Cuando saltó la noticia del fallecimiento de Bourdain, Joshua Keating, en Slate, citó este comentario, así como un pasaje del libro que publicó Bourdain en 2001, Viajes de un chef:

Después de haber estado en Camboya, nunca más podrás quitarte las ganas de querer matar a Kissinger usando solo tus manos. Nunca podrás volver a abrir un periódico y leer cómo esa escoria traidora, prevaricadora y asesina se sienta con Charlie Rose para tener una agradable charla o acude a algún evento de gala en favor de alguna revista del corazón sin que te den arcadas. Cuando presencias lo que Henry hizo en Camboya (cuáles son los frutos de su genio para las artes políticas) nunca más podrás comprender por qué no está sentado en el banquillo de La Haya junto a Milošević.
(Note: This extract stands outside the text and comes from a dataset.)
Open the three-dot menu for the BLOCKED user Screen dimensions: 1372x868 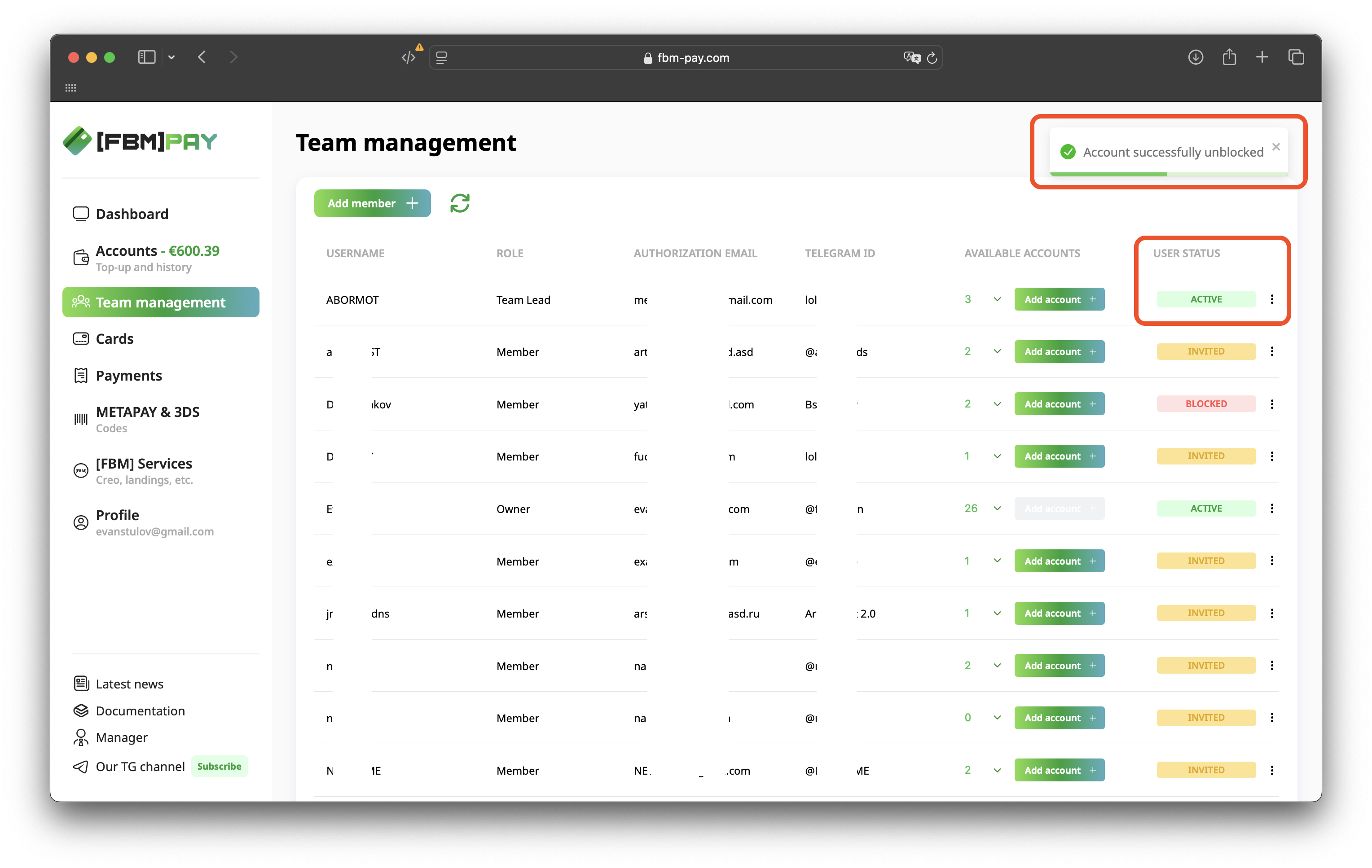(x=1272, y=404)
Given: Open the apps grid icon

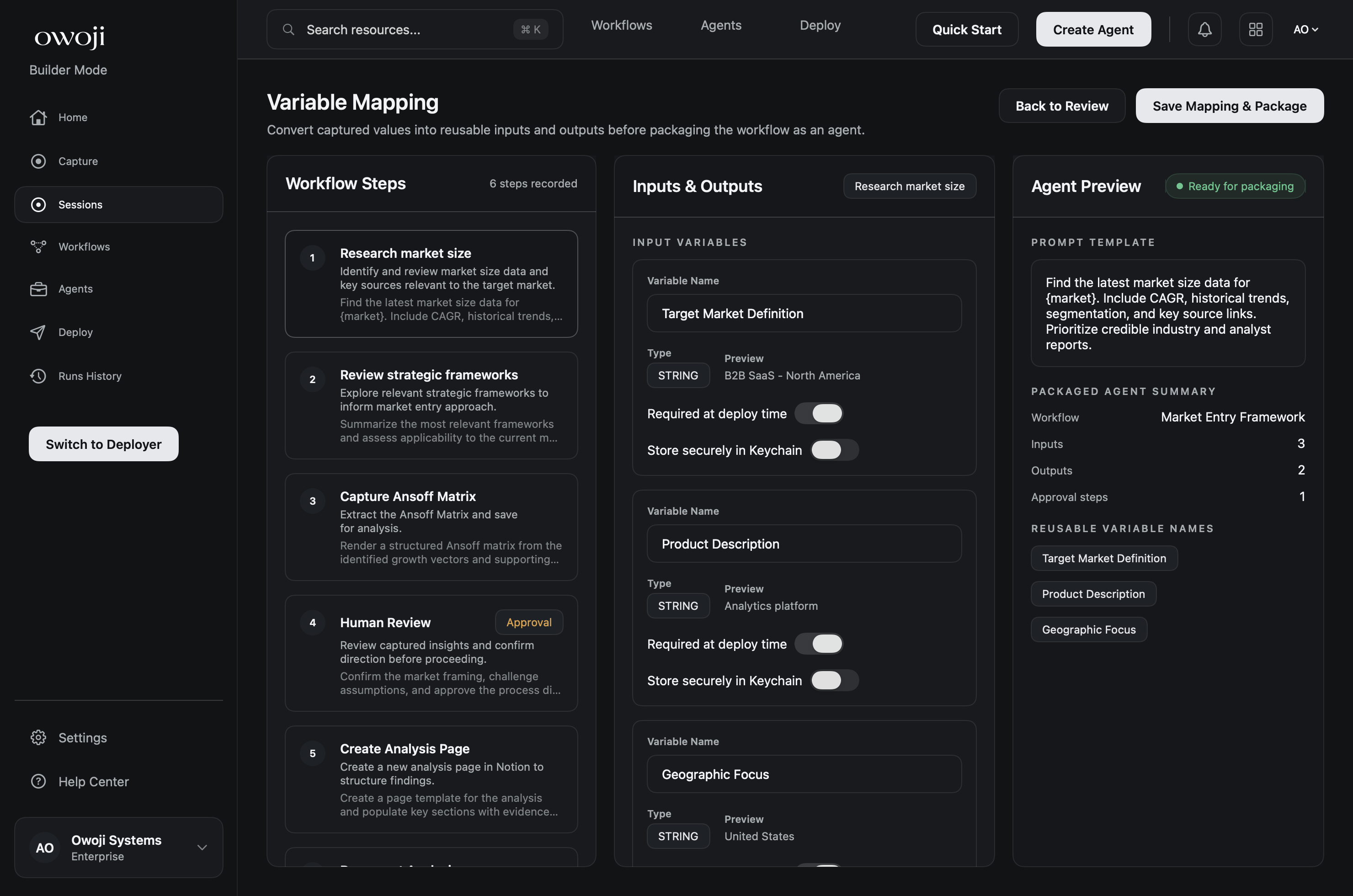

Yo nunca he estado en Camboya y, como la mayoría de los estadounidenses, tengo capacidad para olvidar. Casi había borrado de mi mente los horribles detalles de esa época y los pormenores de los crímenes de Kissinger, pero la furia de Bourdain me impactó. Sentí la repentina obligación de revisar el sórdido registro de las actividades de Kissinger, lo que también significaba hacer frente a la pregunta de por qué los que acuden a los almuerzos del poder siguen tratándolo tan bien. No tardé mucho en darme cuenta de que había algo más que perseguía: una forma de entender la deprimente situación política actual. Desde la conmoción que supuso ver cómo un magnate inmobiliario imprevisible y sin cualificación se instalaba en la Casa Blanca, aquellos de nosotros que seguimos una dieta mediática específica venimos preguntándonos, por lo general varias veces al día, ¿cuán malo es? y ¿cuánto puede empeorar? Más que nunca antes hemos visto cómo muchas personas (incluso en los círculos centristas frotamentones y en los enclaves liberales palabreros) se preocupaban abiertamente por el auge del fascismo y declaraban formar parte de un #movimiento de resistencia.

Cada día de la era Trump aporta pruebas de una nueva ruptura con las tradiciones y normas estadounidenses. No sirve de nada negarlo, este presidente es más osado que ningún otro que hayamos visto nunca antes en nuestras vidas a la hora de decir en público cualquier cosa que se le venga a su confusa cabeza. “Esto no es normal”, se ha convertido en la queja habitual de nuestra época. No obstante, cuanto más piensas sobre Nixon y Kissinger, más tienes que enfrentarte al hecho de que un cierto tipo de corrupción, falta de honradez y crueldad ha sido, qué diantres, la norma en la política estadounidense y, sobre todo, en la política exterior. Si lo único que ves ahora es una ruptura con respecto a ciertas formas de llevar a cabo los asuntos presidenciales, te arriesgas a pasar por alto las continuidades, que son igual de importantes. Es más que posible que seamos capaces de empezar a revertir el legado de Trump antes de averiguar cómo podemos librarnos del de Kissinger.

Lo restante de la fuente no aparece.